Dê continuidade ao texto sobre o déficit da indústria brasileira, começando logo após a última frase.

Texto fornecido
────────────────

A indústria de transformação brasileira sofre há anos com séries de resultados negativos. A falta de competitividade da indústria nacional está expressa na balança comercial de produtos industrializados do País. Em 2013, o déficit dos manufaturados atingiu cerca de US$ 105 bilhões, o pior resultado da história. Em consequência, a indústria viu sua participação no Produto Interno Bruto (PIB) recuar de 26% em 2012 para 24,9% em 2013. A tendência negativa pode ser explicada pelo baixo investimento em inovação tecnológica que leva o País a uma dependência extrema de produtos importados.
Prova disto é o déficit tecnológico brasileiro que acumulou US$ 93 bilhões em 2013, um crescimento de 11,5% em comparação a 2012. O dado elaborado pela Protec nos faz lembrar que o Brasil ainda não entrou no mercado de alta tecnologia e ainda tenta se garantir na exportação de produtos agrícolas. Hoje os setores do grupo de alta tecnologia – aeroespacial e aeronáutico, farmacêutico, material de escritório e informática, equipamentos de rádio, TV e comunicação, e instrumentos médicos de ótica e precisão – são responsáveis por US$ 32 bilhões do déficit da indústria de transformação do País.

────────────────

Trecho dos registros
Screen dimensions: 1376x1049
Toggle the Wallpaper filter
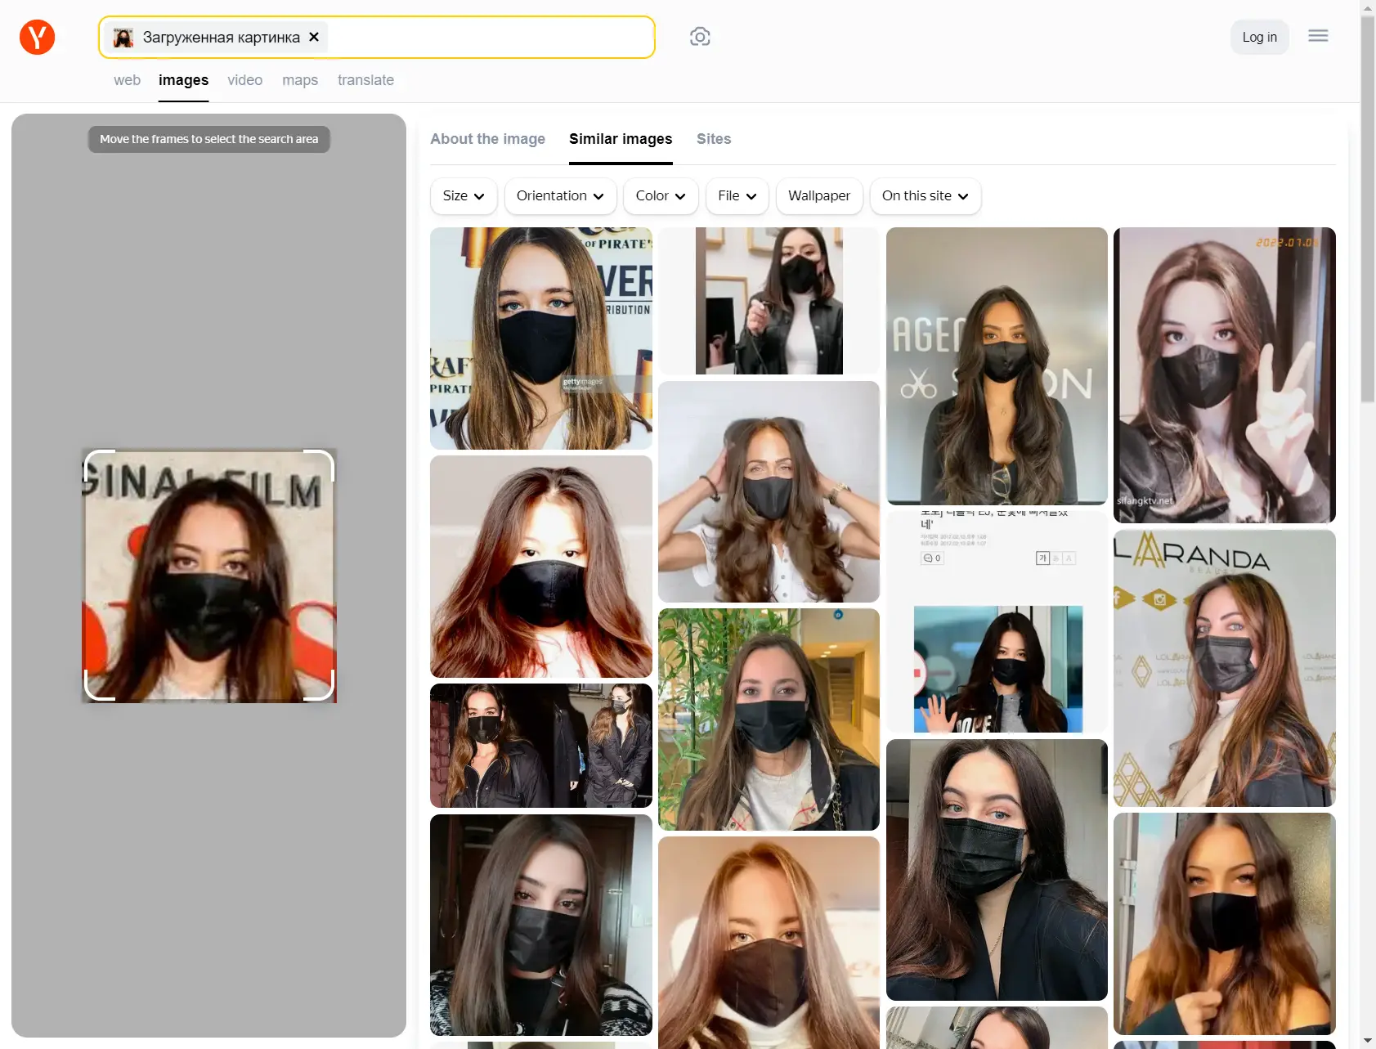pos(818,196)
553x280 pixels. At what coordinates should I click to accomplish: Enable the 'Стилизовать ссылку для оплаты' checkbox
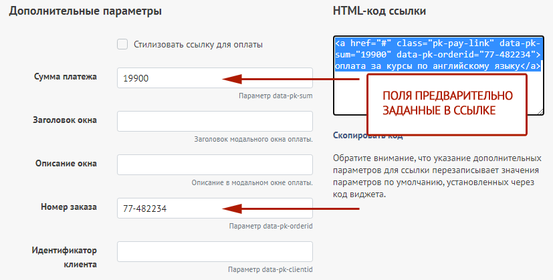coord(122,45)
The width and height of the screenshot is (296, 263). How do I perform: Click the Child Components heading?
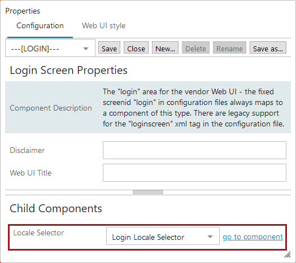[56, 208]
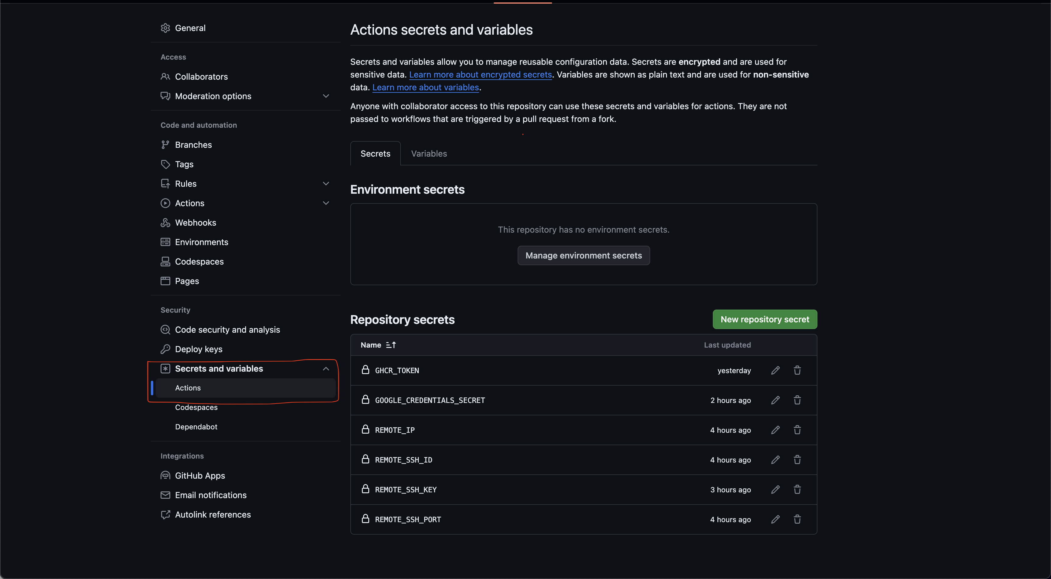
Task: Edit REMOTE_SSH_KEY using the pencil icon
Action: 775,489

────────────────

Resposta do exercício
Desses setores, o Complexo Industrial da Saúde (CIS), formado pela indústria farmacêutica e de dispositivos médicos, é o que mais vem impactando no resultado negativo do País por exigir uma maior complexidade em seus processos produtivos. Somente o CIS gerou um déficit de US$ 11 bilhões em 2012. Apenas a compra de medicamentos foi responsável por US$ 6,114 bilhões, e de princípios ativos por US$ 2,612 bilhões deste montante.
A questão primordial desse déficit é que a indústria nacional ainda não tem a liderança do processo de inovação e geração de medicamentos. Então sempre haverá a necessidade de medicamentos estrangeiros. Mais do que um alerta para o risco de desindustrialização, os números reafirmam a necessidade de uma política de Estado que priorize os investimentos em inovação tecnológica.
Neste sentido a possibilidade de a indústria nacional reduzir o déficit não é fácil. É preciso que haja uma intensa e persistente política de encomendas da área pública, que representa de 30 a 35% do mercado, e fortes estímulos ao desenvolvimento tecnológico das indústrias para que possam ter condições competitivas internacionais para exportar, substituindo e compensando a importação feita pelas grandes empresas multinacionais. Infelizmente isto ainda não está acontecendo.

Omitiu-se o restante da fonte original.